Vendredi matin, Jean-Pierre Elkabbach recevait Mario Draghi, président de la BCE sur Europe 1. Une interview révélatrice sur la réalité de cette Europe, qui ne se remet pas en cause et pour qui l’intégration prime sur tout, la démocratie et l’emploi, malgré l’envolée du chômage.
L’euro plutôt que l’emploi
Quand on écoute attentivement l’interview du dirigeant de la Banque Centrale Européenne, on est pris d’un vertige. En effet, toutes les pièces du puzzle européen apparaissent en douze minutes, en désordre certes, mais un examen rapide permet de leur redonner toute leur cohérence. Comme en juillet de cette année, Mario Draghi a répété qu’il fera tout ce qui est nécessaire pour sauver l’euro, même avec des moyens sans limites (sic), mais avec des conditions pour les gouvernements, sans que le fait qu’un technocrate dicte ses conditions à des élus lui pose le moindre problème.
Mais de l’autre côté, quand, dans un moment d’objectivité journalistique, Jean-Pierre Elkabbach lui demande si l’austérité ne risque pas d’être un frein à la croissance après que Mario Draghi ait évoqué une « Europe libérale avec solidarité », le masque tombe. Le président de la BCE admet que la consolidation budgétaire provoque une contraction de l’activité à court terme (comme le soutiennent le FMI, Krugman ou Stiglitz). Mais, comme Pierre Moscovici, il affirme qu’il n’y a pas d’alternative.
Bref, s’il n’y a aucune limite pour sauver l’euro, et donc son emploi, en revanche, il faudrait accepter une augmentation monstrueuse du chômage au nom de la rigueur budgétaire. Pourtant, les faits démontent son argumentation. Comme nous le disions en 2010, non seulement l’austérité a des conséquences sociales monstrueuses, mais en plus, cela n’accélère pas le redressement des finances publiques : l’Espagne et le Portugal ne font pas mieux que les États-Unis depuis 2009.
Pire, dans les solutions à la crise actuelle, il a repris une antienne proche de celle du gouvernement Hollande, à savoir qu’il faut plus de compétitivité et des réformes structurelles (la manière politiquement correct de dire baisse des salaires et / ou baisse du niveau de protection sociale et / ou baisse des droits des travailleurs). Il faudra que Mario Draghi explique comment une baisse coordonnée des salaires (par-delà un aspect socialement révoltant) pourrait nous tirer de la crise…
Despotisme pseudo-éclairé
L’interview de Jean-Pierre Elkabbach donnait parfois l’impression d’être l’entretien d’un hiérarque chinois ou russe par une radio d’État. Le journaliste d’Europe 1 a ainsi répété deux fois que c’était « un honneur » de recevoir son invité. Ensuite, il a avancé (bien imprudemment ?) que la BCE était l’institution la plus populaire en Europe. Enfin, il a affirmé que la BCE est la seule institution de l’Europe qui fonctionne : quand on s’exonère de la démocratie, c’est plus simple...

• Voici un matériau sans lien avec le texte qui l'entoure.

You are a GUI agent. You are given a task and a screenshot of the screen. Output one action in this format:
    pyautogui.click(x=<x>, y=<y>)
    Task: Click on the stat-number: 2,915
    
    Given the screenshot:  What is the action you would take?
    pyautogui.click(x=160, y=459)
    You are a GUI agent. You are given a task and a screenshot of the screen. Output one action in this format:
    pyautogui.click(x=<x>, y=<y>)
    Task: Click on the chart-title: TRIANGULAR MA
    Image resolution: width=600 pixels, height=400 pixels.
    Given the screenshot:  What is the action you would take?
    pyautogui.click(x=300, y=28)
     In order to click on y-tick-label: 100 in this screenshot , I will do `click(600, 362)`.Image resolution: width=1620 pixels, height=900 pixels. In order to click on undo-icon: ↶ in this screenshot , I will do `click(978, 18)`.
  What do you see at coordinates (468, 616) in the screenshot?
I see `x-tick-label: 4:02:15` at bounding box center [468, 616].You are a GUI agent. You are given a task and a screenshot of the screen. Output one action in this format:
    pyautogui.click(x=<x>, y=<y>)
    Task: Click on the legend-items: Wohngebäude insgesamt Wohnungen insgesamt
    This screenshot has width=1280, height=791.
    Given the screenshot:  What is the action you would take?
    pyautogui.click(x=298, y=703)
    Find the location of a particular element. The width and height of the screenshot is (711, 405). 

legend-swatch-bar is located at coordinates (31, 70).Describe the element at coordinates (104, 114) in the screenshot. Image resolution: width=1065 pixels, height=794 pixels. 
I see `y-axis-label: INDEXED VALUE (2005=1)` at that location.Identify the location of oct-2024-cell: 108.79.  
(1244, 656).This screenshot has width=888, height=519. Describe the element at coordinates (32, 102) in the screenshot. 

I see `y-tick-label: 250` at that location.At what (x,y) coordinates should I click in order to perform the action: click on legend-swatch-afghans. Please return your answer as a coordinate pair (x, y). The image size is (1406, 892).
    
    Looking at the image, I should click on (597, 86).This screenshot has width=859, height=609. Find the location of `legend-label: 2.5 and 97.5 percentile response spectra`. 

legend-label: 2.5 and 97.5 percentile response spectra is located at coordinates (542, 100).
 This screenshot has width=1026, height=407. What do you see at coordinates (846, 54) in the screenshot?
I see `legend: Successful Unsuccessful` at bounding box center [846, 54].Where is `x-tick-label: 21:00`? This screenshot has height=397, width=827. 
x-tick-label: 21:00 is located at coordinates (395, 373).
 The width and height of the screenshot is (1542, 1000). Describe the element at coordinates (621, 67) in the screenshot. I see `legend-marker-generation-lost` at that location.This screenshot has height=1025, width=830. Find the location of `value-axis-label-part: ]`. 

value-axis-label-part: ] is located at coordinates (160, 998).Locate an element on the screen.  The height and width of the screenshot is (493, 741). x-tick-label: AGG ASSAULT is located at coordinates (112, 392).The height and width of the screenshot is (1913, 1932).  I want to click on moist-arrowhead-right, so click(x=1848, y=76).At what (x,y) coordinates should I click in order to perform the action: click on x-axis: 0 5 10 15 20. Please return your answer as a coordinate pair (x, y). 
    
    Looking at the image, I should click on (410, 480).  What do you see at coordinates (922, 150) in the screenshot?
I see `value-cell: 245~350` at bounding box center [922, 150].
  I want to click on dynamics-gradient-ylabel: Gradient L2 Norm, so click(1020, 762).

Mario Draghi a plaidé pour une plus grande intégration au sein de la zone euro, proposant une union budgétaire et un partage des souverainetés nationales, outre une union bancaire sous sa supervision. Il n’a même pas cru bon de préciser en quoi cela serait utile pour les citoyens des pays européens (et il serait incapable de démontrer que cela pourrait apporter quoique ce soit). En clair, il profite de la crise pour essayer de faire avancer son agenda fédéraliste.
On aurait aimé demander à Mario Draghi pourquoi il a créé 1 000 milliards d’euros pour refinancer les banques alors que la Banque centrale d’Angleterre a créé 375 milliards de livres pour aider l’État ou poser des questions sur l’organisation du système monétaire et de la création de la monnaie. On peut rêver.